今回フィリップに命じられた『仕事』の前に、直属の部下であるという彼からは丁寧な演技指導を受けていた。ララとしてはこんなもので上手くいくのかと半信半疑だったが、今のところは初っ端のせいもあって計画通りに運んでいるようだった。
(まさか本当に外務大臣様が侍女として使節団の世話をしないかと声を掛けてくるなんて……)

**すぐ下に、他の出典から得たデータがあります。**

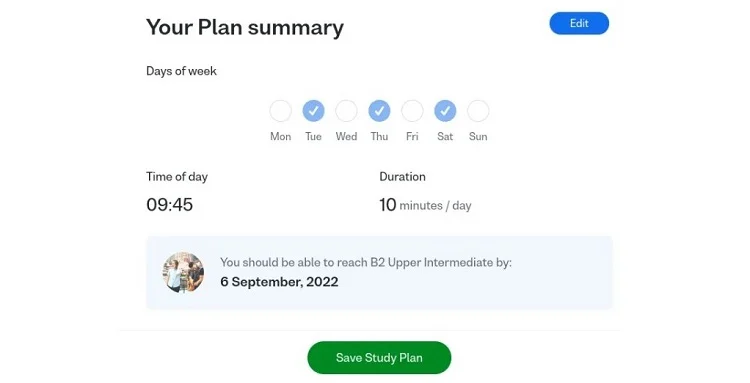Check the Sunday circle
Screen dimensions: 750x383
point(478,111)
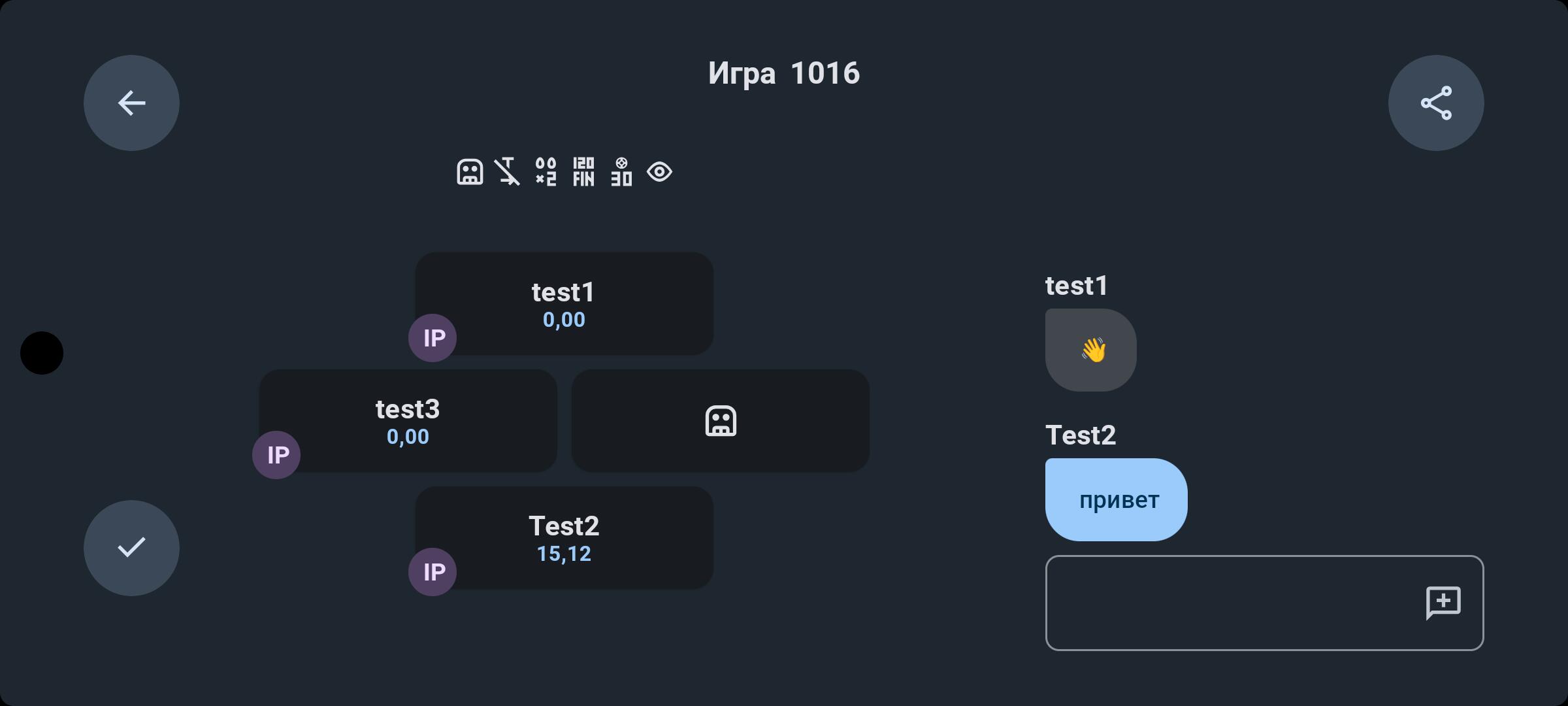Screen dimensions: 1568x706
Task: Focus the chat message input field
Action: pos(1265,603)
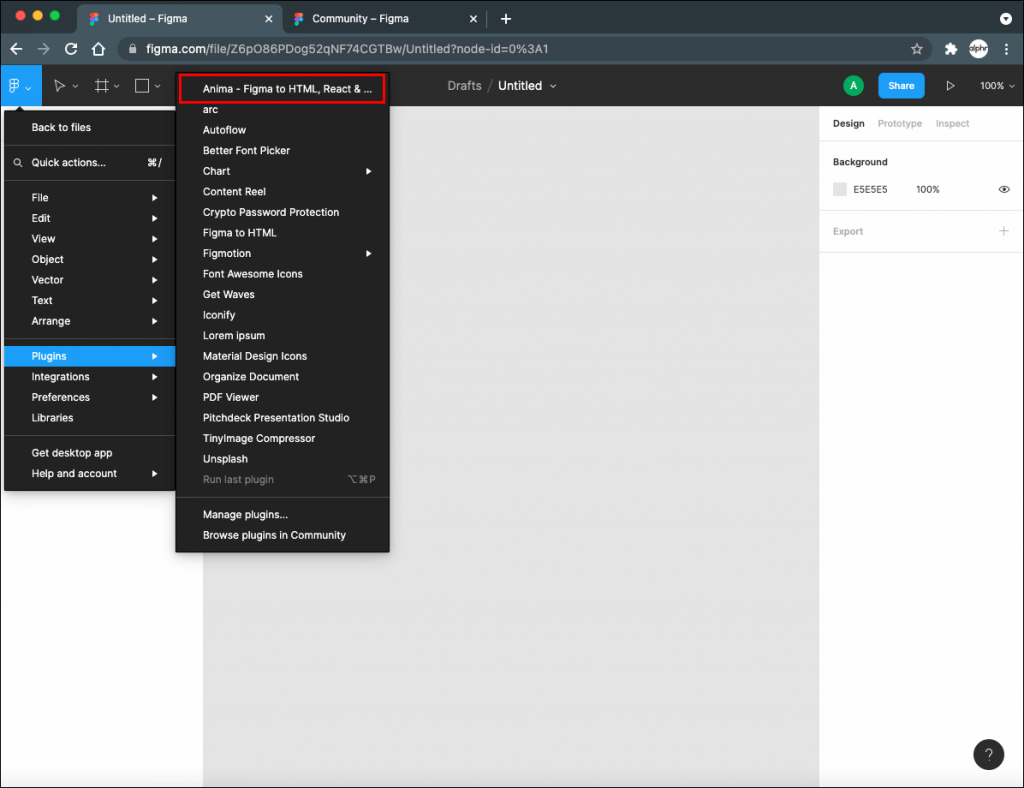The image size is (1024, 788).
Task: Open Quick actions search
Action: 66,162
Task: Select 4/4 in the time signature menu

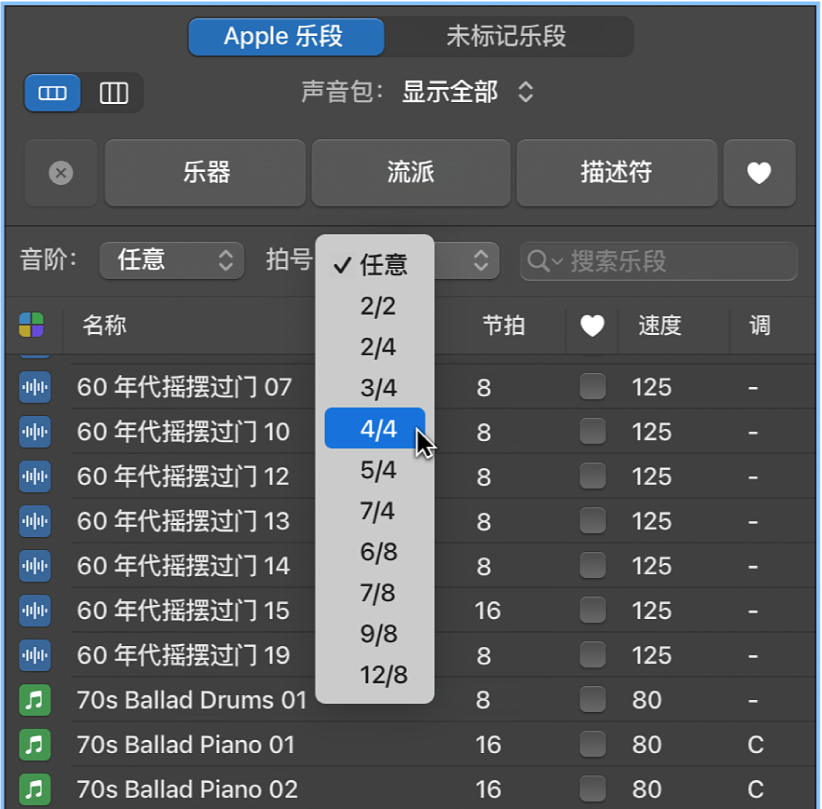Action: [x=378, y=429]
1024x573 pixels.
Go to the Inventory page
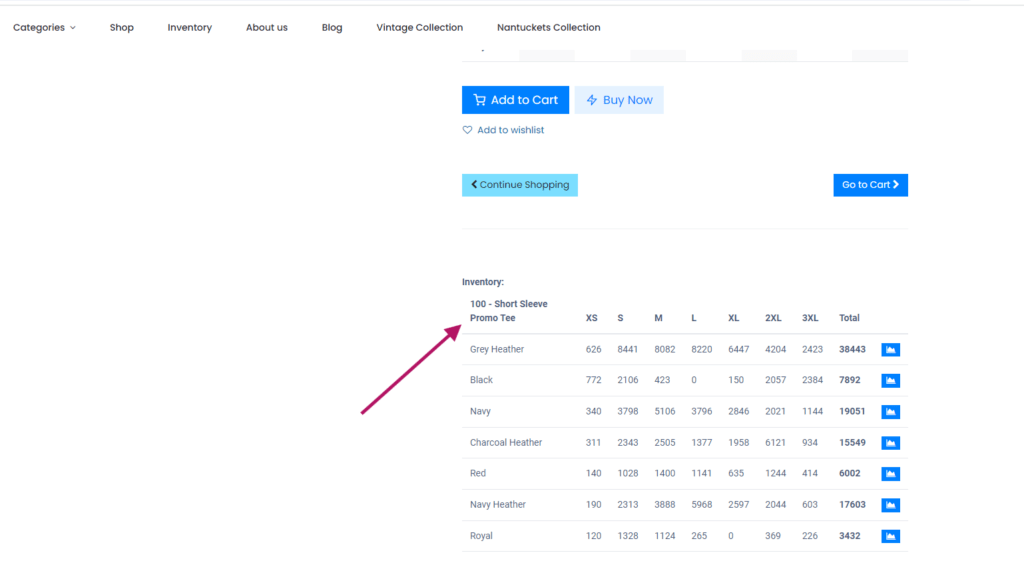(x=190, y=28)
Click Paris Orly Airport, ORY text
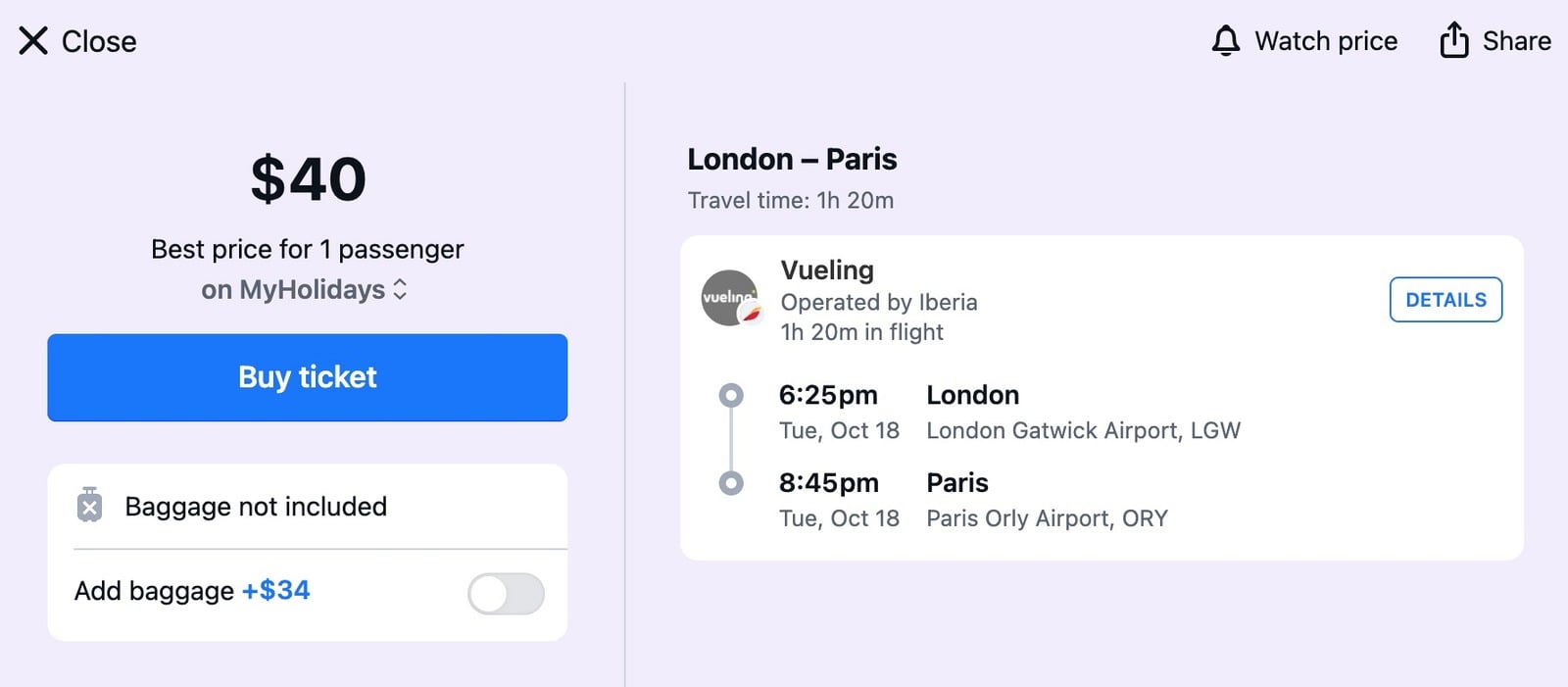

フィリップが予想した通り(正確には『予想の1つ』だが)、ララに目をつけた外務大臣は彼女を使って、外務大臣達の『計画』が上手くいった後に第二皇子と縁を繋ごうと考えているようだった。正使の世話を共にする他の侍女達もそんな事情を知っているらしく、ララがあからさまに皇子に媚びを売っても何も言わなかった。
皇子もララが媚びた演技をしているとは気づいているようだったが、まさか演技に気付かせるのが目的だというのには気付かなかったようだ。
この時点でララに与えられた『仕事』の三分の一くらいは達成している。
……とはいえ、残り三分の二があるので、まだまだ気が抜けないが。
(……頑張らないと)
ララは意識を切り替えた。
「では、定期連絡を始めますね」
———顔を引きしめて報告や情報交換を行っていくララを見て、潜んでいた『影』がほんのりと顔をほころばせたが、残念ながらそれを見たものはいなかった。